GitHub Copilot provides AI-powered code suggestions as you type. Install the GitHub Copilot extension and sign in with your GitHub account. A free tier is available with some limitations. Students and academics can apply for GitHub Education, which includes Copilot access.

CautionAI tools require verification

While AI assistants can boost productivity, always verify the code they generate. AI models can produce plausible-looking but incorrect code, especially for domain-specific tasks like financial calculations.

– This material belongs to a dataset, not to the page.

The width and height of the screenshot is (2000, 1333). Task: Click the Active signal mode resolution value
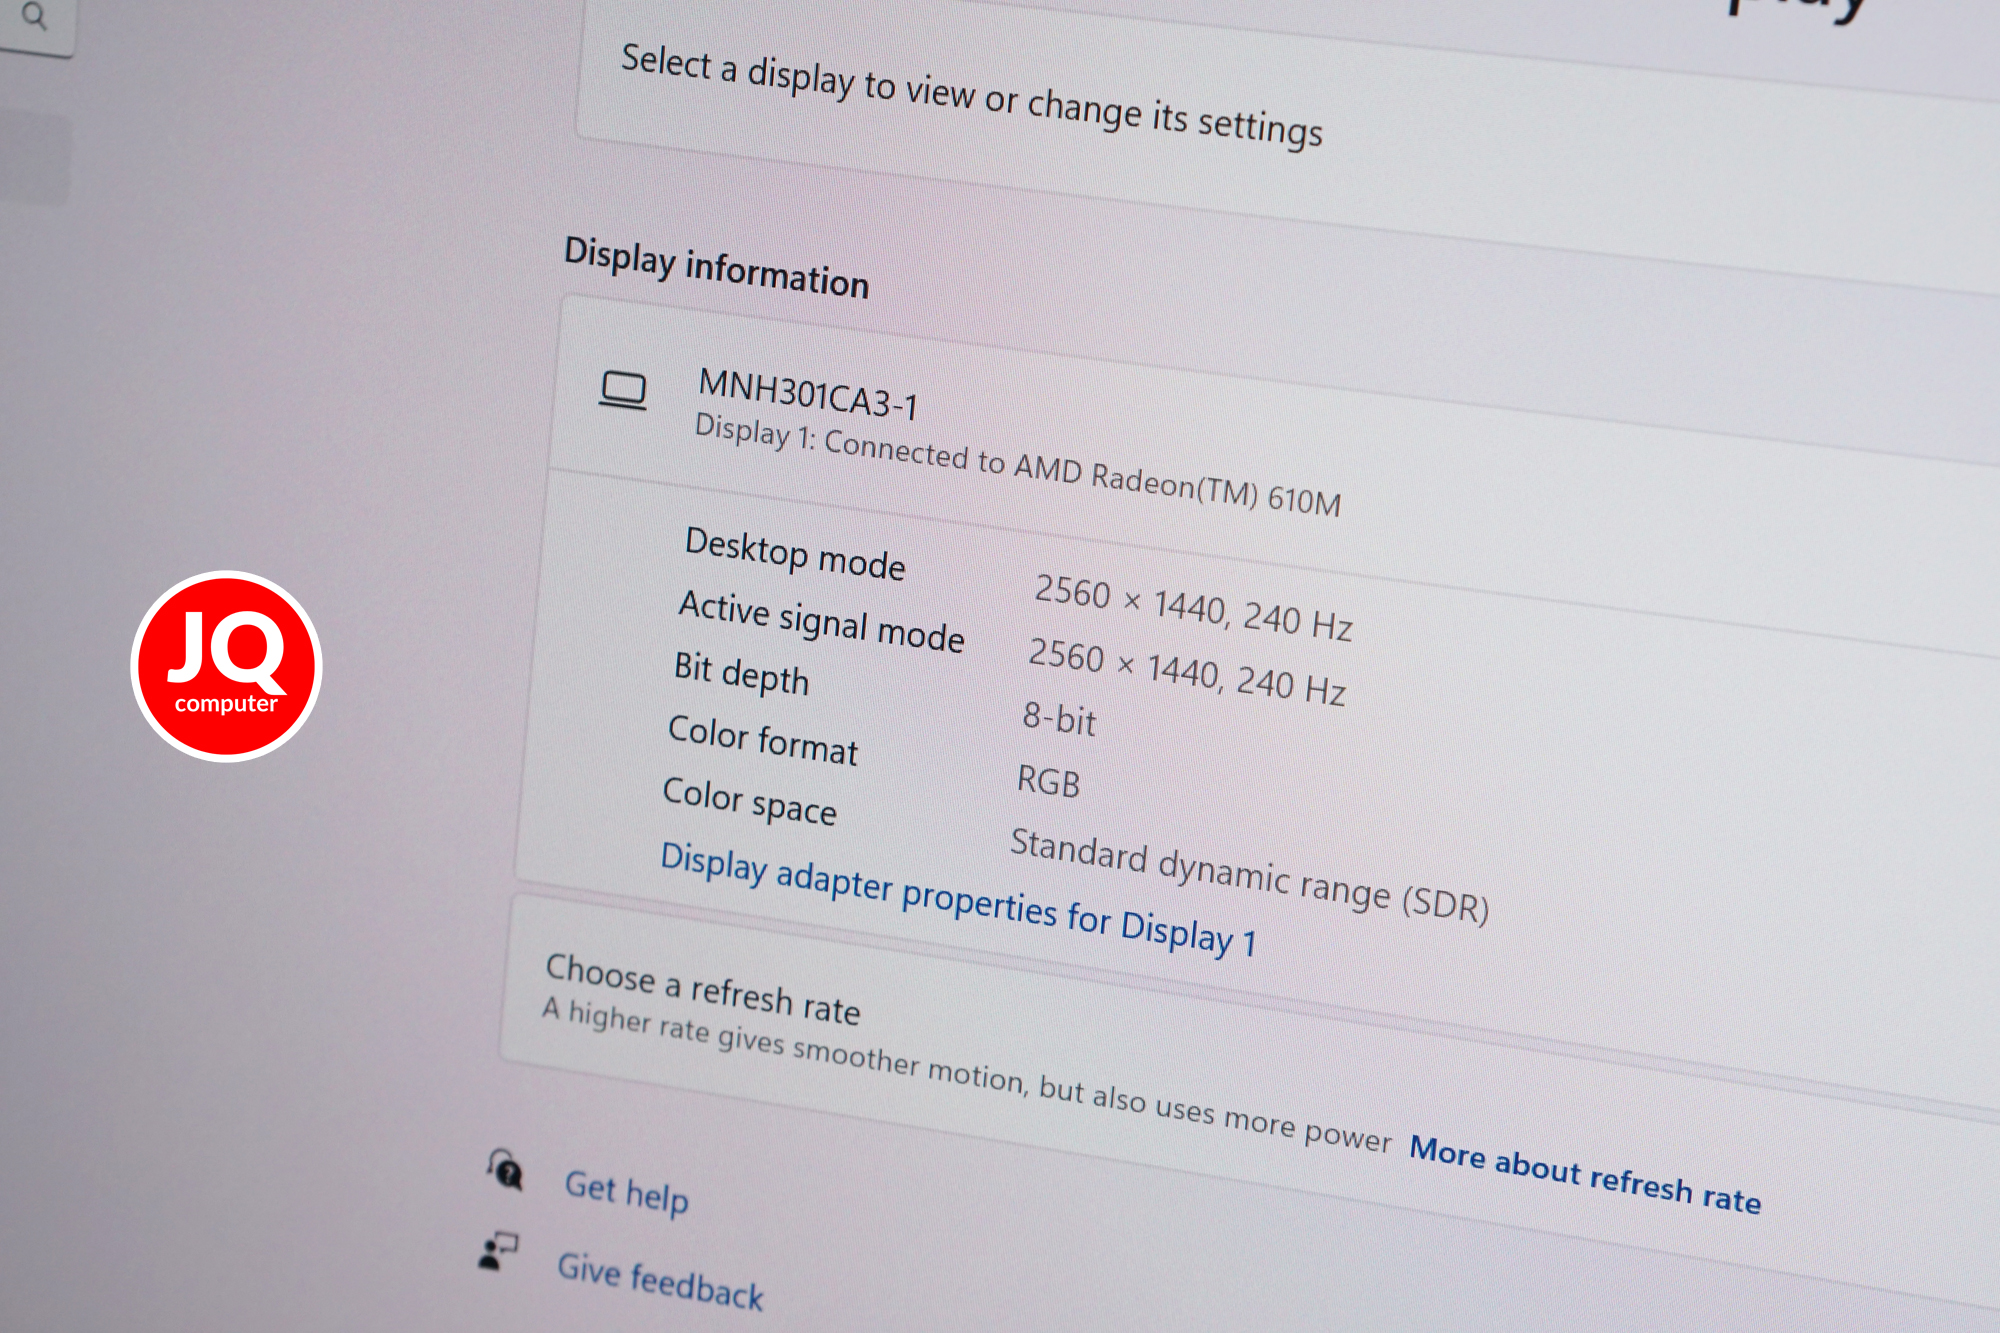click(x=1187, y=671)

7.3.5 Productivity extensions

  • TODO Tree: Scans your project for comments containing TODO or FIXME and displays them in a sidebar panel. This helps you track tasks and issues scattered throughout your codebase.
  • Even Better TOML: Adds syntax highlighting and validation for TOML files. TOML is the standard format for Python configuration files (pyproject.toml), so this extension is useful for any Python project.
  • Vim (VSCodeVim): For keyboard-driven editing without touching the mouse. Vim bindings have a steep learning curve but dramatically increase editing speed once mastered. If you’re new to Vim, also install Learn Vim, which provides an interactive tutorial.

7.3.6 Dev containers

The Dev Containers extension lets you develop inside containerized environments, isolating your project dependencies and keeping your system clean. See the Dev Containers chapter for details on setting this up.

7.4 Complete Settings Reference

Here’s a complete settings.json incorporating the configurations discussed:

{
    "editor.fontFamily": "Fira Code",
    "editor.fontLigatures": true,
    "editor.minimap.enabled": false,
    "editor.rulers": [88],
    "[python]": {
        "editor.formatOnSave": true,
        "editor.defaultFormatter": "charliermarsh.ruff",
        "editor.codeActionsOnSave": {
            "source.organizeImports": "explicit"
        }
    },
    "notebook.formatOnSave.enabled": true
}

You can access your settings file by opening the Command Palette (Ctrl+Shift+P or Cmd+Shift+P) and selecting “Preferences: Open User Settings (JSON)”.